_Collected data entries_
——————————
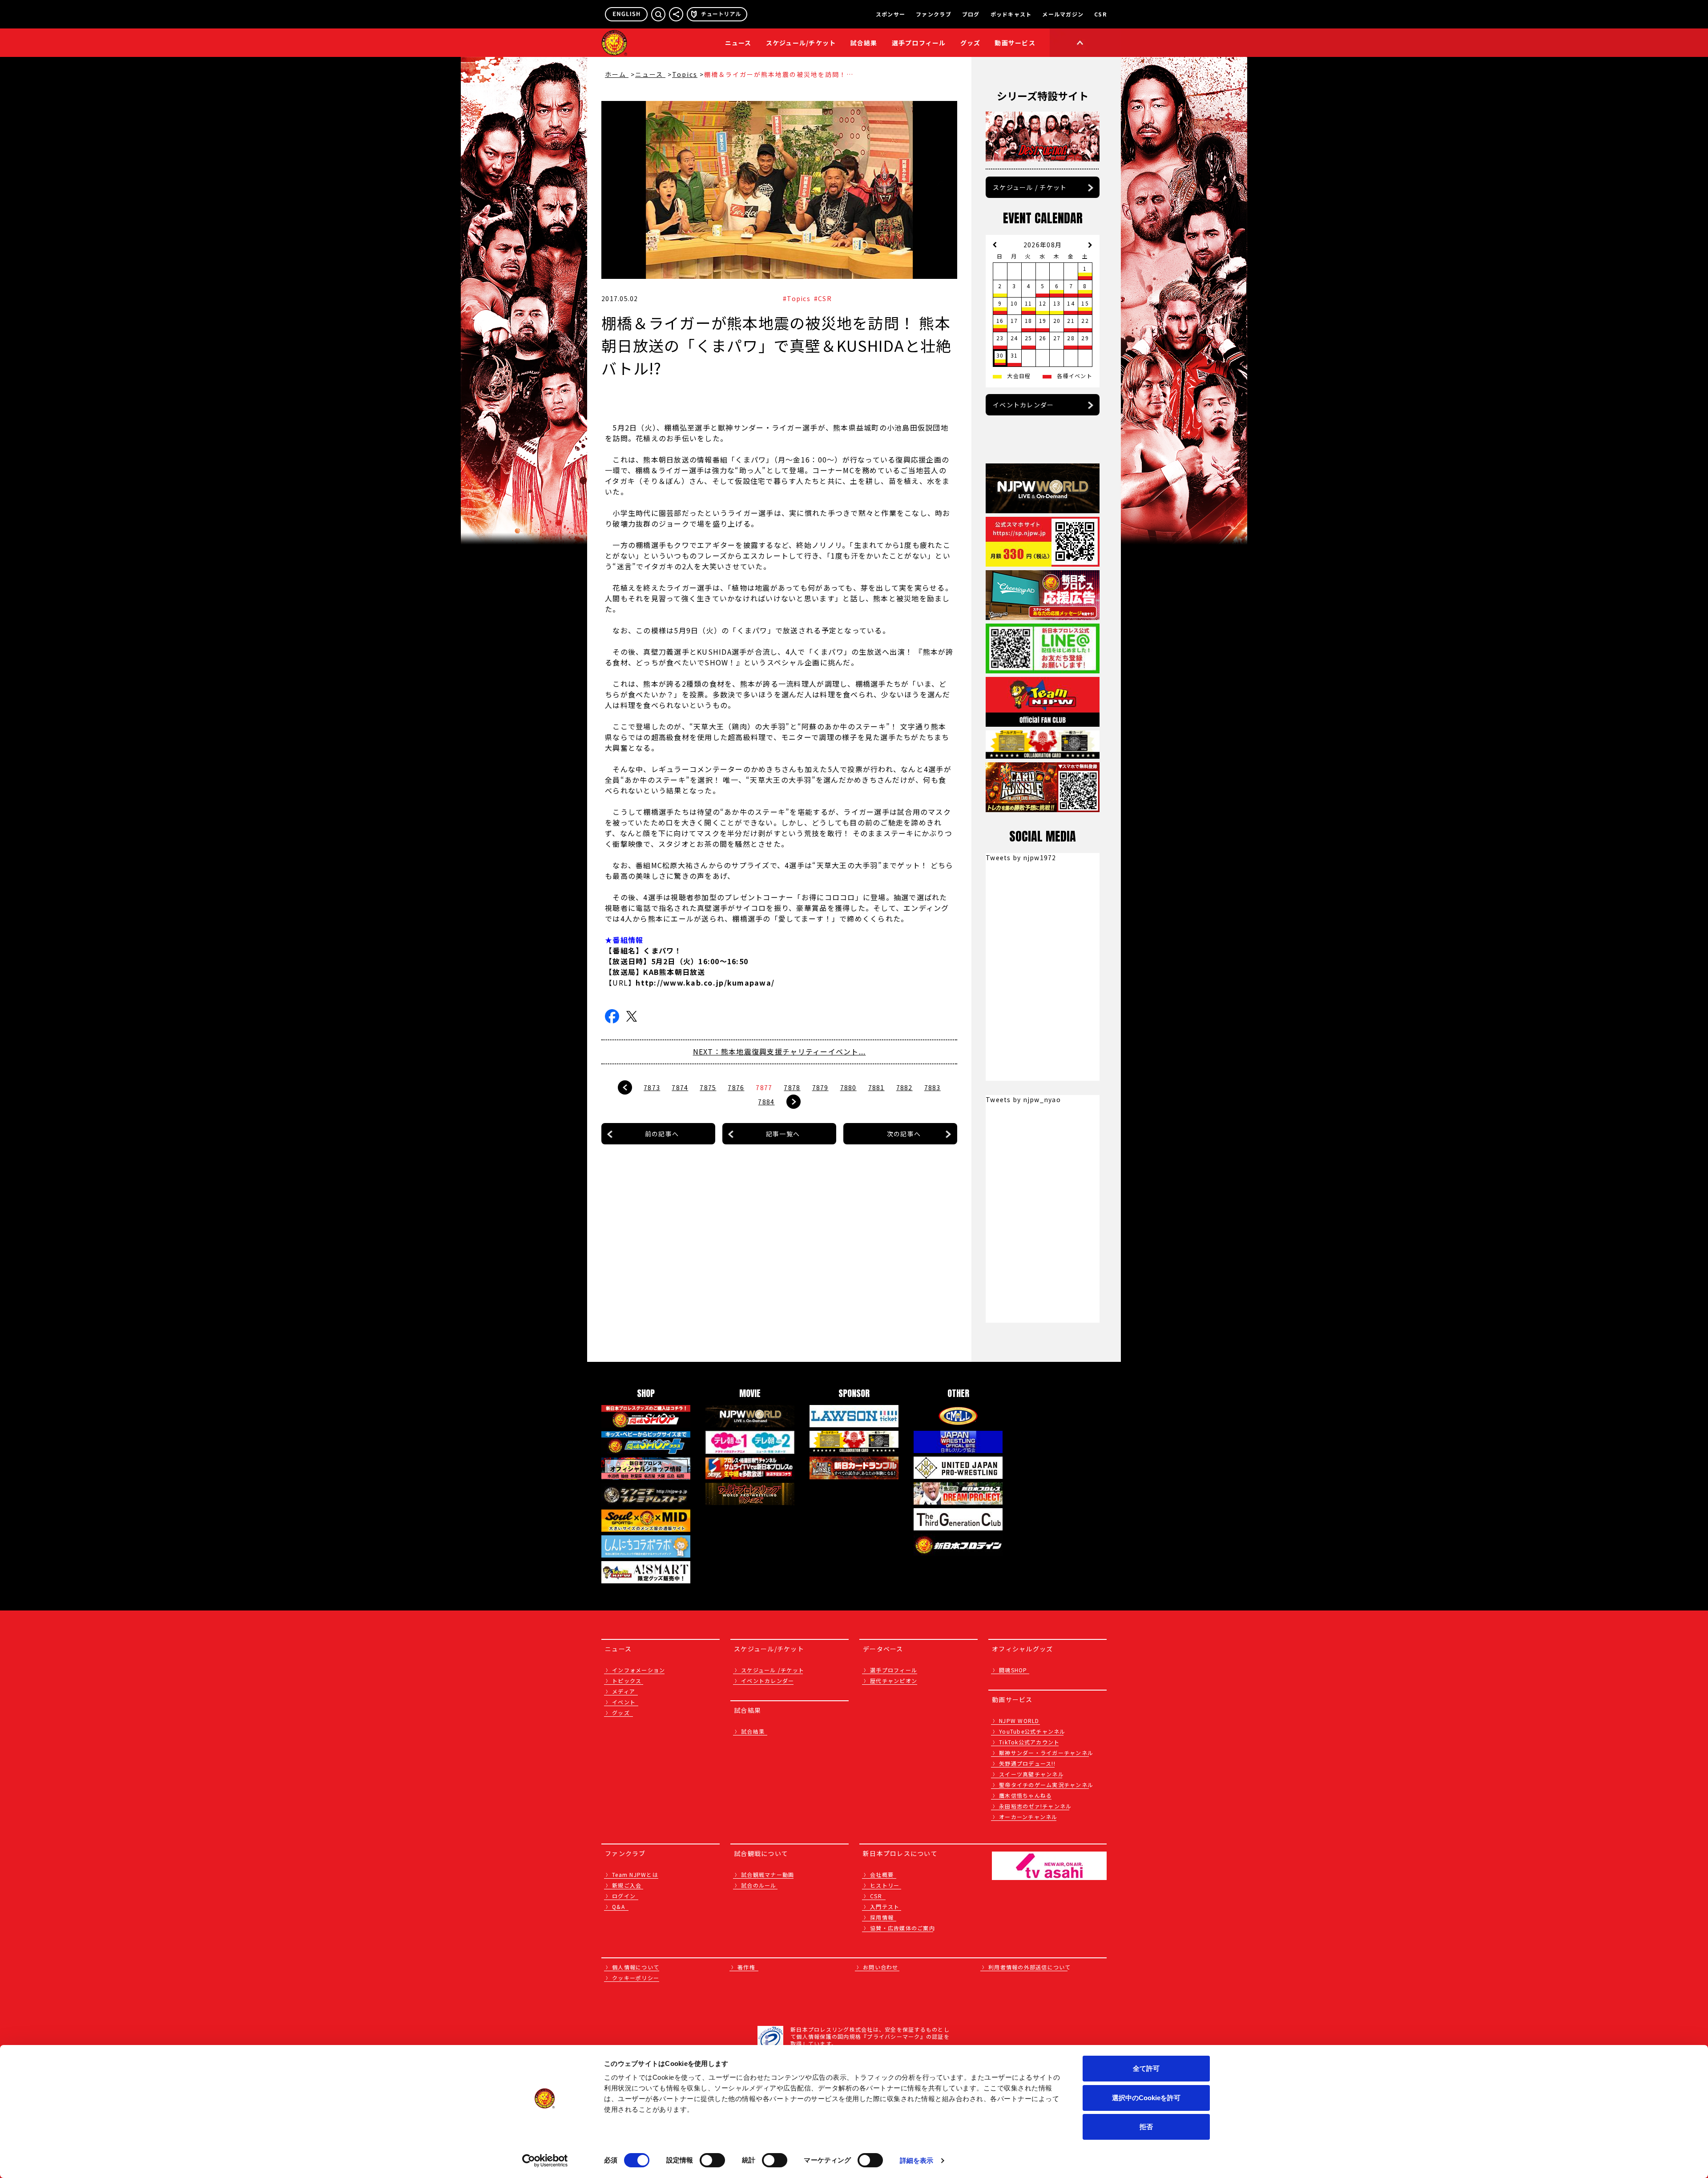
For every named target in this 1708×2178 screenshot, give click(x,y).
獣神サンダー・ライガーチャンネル (1046, 1752)
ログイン (624, 1896)
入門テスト (884, 1906)
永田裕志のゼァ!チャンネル (1035, 1806)
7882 (904, 1087)
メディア (623, 1691)
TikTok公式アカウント (1029, 1742)
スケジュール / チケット (1030, 187)
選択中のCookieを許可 (1146, 2098)
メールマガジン (1063, 14)
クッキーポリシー (635, 1977)
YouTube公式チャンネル (1032, 1731)
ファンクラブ (933, 14)
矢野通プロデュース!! (1027, 1763)
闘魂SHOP (1013, 1670)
——————————
_Work to be completed_
Transcribe the records above exactly and drop every picture.

_Exercise response_
For every named target in this 1708×2178 screenshot, give click(x,y).
獣神サンダー・ライガーチャンネル (1046, 1752)
ログイン (624, 1896)
入門テスト (884, 1906)
永田裕志のゼァ!チャンネル (1035, 1806)
7882 (904, 1087)
メディア (623, 1691)
TikTok公式アカウント (1029, 1742)
スケジュール / チケット (1030, 187)
選択中のCookieを許可 (1146, 2098)
メールマガジン (1063, 14)
クッキーポリシー (635, 1977)
YouTube公式チャンネル (1032, 1731)
ファンクラブ (933, 14)
矢野通プロデュース!! (1027, 1763)
闘魂SHOP (1013, 1670)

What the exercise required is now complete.